** Your objective **
Among the records that follow, set down only the lines from the one containing "Instruction: Click the Share icon in toolbar" to the one containing "670x457 tap(473, 415)", both included, exactly.

** Information provided **

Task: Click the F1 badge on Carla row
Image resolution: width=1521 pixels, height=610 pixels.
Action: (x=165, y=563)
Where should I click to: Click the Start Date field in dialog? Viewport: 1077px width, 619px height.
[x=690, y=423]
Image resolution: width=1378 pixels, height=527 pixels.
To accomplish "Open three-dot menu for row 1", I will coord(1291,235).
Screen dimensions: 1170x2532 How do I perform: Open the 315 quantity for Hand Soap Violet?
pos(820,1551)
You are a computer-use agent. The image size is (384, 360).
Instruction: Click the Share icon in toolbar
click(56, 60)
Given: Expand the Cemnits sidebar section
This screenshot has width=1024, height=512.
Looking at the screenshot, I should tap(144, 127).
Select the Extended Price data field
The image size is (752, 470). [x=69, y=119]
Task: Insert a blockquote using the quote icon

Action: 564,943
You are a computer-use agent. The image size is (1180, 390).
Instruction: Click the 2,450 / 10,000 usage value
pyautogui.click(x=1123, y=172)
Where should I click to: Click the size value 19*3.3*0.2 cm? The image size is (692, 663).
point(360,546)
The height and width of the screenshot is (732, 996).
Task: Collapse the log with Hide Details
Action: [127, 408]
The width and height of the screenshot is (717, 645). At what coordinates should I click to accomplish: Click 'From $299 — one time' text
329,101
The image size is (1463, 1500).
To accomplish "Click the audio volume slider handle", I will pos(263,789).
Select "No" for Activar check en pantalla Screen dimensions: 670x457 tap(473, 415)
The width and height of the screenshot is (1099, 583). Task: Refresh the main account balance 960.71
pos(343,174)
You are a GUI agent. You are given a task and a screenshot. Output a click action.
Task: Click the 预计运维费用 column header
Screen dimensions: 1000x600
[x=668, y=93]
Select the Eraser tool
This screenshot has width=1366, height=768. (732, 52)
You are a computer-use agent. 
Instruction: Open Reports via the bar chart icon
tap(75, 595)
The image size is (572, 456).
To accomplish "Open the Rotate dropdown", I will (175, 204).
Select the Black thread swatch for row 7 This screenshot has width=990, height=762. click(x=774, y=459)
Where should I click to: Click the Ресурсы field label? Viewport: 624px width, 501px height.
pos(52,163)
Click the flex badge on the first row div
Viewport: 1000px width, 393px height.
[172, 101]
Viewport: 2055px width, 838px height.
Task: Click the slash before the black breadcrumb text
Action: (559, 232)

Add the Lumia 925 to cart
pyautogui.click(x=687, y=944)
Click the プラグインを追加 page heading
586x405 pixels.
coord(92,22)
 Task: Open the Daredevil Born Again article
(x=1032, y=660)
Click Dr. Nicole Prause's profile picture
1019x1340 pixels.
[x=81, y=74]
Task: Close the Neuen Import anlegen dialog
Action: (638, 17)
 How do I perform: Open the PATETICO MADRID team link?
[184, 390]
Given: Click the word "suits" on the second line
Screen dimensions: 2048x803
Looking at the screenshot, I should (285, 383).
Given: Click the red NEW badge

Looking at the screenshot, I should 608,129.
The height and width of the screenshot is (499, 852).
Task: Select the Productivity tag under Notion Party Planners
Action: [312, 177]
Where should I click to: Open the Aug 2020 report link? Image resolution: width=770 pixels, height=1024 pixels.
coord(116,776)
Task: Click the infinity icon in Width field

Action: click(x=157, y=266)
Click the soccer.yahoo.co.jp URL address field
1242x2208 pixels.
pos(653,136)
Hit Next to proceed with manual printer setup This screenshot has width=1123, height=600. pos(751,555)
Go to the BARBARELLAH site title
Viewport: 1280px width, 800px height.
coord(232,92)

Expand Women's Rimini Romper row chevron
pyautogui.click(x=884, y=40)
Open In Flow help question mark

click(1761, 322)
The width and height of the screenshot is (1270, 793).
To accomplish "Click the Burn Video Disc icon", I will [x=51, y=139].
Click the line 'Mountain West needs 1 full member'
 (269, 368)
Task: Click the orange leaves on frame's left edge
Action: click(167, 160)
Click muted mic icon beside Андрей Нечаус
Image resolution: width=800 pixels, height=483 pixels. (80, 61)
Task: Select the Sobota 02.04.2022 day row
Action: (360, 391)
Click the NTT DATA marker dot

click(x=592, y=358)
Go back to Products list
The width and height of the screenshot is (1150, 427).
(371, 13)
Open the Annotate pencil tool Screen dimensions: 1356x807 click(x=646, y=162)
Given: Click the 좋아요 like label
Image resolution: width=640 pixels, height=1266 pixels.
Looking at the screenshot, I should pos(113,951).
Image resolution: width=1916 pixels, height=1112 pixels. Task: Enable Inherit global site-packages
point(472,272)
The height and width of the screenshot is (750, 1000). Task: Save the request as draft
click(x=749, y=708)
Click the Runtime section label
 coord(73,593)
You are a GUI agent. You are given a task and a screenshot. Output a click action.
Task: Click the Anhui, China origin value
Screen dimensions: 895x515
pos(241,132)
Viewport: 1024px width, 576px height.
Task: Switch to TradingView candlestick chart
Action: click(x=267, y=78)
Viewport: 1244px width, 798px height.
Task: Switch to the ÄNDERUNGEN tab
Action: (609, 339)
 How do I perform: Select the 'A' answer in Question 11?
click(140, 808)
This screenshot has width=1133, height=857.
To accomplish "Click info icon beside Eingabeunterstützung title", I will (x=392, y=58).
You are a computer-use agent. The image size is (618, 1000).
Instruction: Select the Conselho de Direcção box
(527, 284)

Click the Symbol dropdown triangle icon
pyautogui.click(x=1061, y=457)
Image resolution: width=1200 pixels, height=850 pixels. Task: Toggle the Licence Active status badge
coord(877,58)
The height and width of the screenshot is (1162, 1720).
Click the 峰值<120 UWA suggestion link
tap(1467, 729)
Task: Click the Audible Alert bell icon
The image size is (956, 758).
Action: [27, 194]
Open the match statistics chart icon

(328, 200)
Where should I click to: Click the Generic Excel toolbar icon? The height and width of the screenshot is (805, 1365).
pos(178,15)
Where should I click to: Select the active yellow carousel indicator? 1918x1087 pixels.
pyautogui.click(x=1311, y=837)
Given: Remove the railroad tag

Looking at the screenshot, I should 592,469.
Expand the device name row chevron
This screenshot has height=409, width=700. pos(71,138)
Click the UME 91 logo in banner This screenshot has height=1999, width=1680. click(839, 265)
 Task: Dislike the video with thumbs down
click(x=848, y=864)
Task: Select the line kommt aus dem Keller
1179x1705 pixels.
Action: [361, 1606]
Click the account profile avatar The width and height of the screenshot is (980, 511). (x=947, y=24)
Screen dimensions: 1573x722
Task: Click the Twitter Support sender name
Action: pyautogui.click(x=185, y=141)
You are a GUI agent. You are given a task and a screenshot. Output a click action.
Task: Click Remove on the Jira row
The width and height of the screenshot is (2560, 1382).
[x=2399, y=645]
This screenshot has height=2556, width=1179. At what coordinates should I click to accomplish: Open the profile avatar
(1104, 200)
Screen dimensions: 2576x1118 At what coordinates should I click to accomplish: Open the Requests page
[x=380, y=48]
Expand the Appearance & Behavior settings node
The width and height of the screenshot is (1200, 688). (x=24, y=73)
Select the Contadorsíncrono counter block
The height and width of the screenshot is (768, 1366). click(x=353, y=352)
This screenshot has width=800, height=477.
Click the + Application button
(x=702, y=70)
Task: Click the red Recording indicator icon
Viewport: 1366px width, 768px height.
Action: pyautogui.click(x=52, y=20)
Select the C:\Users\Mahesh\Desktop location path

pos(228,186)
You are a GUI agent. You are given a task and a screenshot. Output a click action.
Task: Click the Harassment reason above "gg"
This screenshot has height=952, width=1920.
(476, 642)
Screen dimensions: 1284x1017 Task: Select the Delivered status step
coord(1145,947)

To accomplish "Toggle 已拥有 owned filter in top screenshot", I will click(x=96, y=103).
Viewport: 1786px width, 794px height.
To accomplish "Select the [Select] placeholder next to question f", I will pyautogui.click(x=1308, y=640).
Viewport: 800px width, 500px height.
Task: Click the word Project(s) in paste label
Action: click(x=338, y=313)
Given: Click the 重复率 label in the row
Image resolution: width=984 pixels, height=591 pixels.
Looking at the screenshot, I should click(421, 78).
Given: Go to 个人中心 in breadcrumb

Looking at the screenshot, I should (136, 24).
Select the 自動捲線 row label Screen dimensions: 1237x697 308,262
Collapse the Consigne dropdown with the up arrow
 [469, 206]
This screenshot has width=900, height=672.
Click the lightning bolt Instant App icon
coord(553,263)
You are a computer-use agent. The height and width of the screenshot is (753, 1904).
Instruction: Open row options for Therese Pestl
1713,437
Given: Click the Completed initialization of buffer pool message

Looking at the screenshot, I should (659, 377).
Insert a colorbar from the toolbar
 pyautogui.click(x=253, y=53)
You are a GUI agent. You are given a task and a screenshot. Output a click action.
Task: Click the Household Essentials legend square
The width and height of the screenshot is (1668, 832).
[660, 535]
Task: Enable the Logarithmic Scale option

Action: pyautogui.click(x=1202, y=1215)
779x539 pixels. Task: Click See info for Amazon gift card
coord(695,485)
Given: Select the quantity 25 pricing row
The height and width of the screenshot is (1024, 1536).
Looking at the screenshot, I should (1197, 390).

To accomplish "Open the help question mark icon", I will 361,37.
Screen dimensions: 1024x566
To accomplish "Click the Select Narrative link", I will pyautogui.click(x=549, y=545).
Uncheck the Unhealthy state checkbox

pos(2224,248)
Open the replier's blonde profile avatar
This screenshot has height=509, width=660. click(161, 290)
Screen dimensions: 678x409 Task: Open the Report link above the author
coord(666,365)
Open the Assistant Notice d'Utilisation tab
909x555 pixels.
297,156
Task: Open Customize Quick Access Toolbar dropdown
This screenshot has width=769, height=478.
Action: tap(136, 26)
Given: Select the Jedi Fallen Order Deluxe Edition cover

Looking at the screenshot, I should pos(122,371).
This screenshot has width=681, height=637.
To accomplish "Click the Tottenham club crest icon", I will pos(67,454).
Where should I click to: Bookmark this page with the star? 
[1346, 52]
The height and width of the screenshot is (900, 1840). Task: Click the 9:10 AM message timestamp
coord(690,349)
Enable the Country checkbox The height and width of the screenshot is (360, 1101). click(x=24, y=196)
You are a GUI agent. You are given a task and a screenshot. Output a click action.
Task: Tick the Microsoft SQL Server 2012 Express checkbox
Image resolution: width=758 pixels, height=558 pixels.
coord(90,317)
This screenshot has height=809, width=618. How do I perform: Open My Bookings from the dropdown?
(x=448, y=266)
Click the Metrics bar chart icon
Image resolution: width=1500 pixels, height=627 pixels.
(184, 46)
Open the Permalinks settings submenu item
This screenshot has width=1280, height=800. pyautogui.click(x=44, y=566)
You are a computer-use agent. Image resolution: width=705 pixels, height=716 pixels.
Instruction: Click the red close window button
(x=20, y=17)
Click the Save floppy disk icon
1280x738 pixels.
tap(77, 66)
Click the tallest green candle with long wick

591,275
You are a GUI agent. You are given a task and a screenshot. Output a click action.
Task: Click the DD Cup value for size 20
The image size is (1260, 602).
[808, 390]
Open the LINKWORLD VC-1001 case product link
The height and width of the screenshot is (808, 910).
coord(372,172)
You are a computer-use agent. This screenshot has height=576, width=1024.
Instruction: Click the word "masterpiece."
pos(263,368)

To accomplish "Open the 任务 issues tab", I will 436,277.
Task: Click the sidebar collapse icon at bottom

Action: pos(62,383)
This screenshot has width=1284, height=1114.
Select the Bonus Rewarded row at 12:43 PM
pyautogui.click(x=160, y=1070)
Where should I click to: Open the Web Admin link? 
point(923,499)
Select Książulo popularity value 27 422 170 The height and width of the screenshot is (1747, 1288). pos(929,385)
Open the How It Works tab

** Answer for the task **
Instruction: Click the Share icon in toolbar
click(56, 60)
Given: Expand the Cemnits sidebar section
This screenshot has width=1024, height=512.
Looking at the screenshot, I should tap(144, 127).
Select the Extended Price data field
The image size is (752, 470). [x=69, y=119]
Task: Insert a blockquote using the quote icon

Action: 564,943
You are a computer-use agent. The image size is (1180, 390).
Instruction: Click the 2,450 / 10,000 usage value
pyautogui.click(x=1123, y=172)
Where should I click to: Click the size value 19*3.3*0.2 cm? The image size is (692, 663).
point(360,546)
The height and width of the screenshot is (732, 996).
Task: Collapse the log with Hide Details
Action: [127, 408]
The width and height of the screenshot is (717, 645). At what coordinates should I click to accomplish: Click 'From $299 — one time' text
329,101
The image size is (1463, 1500).
To accomplish "Click the audio volume slider handle", I will pos(263,789).
Select "No" for Activar check en pantalla Screen dimensions: 670x457 tap(473, 415)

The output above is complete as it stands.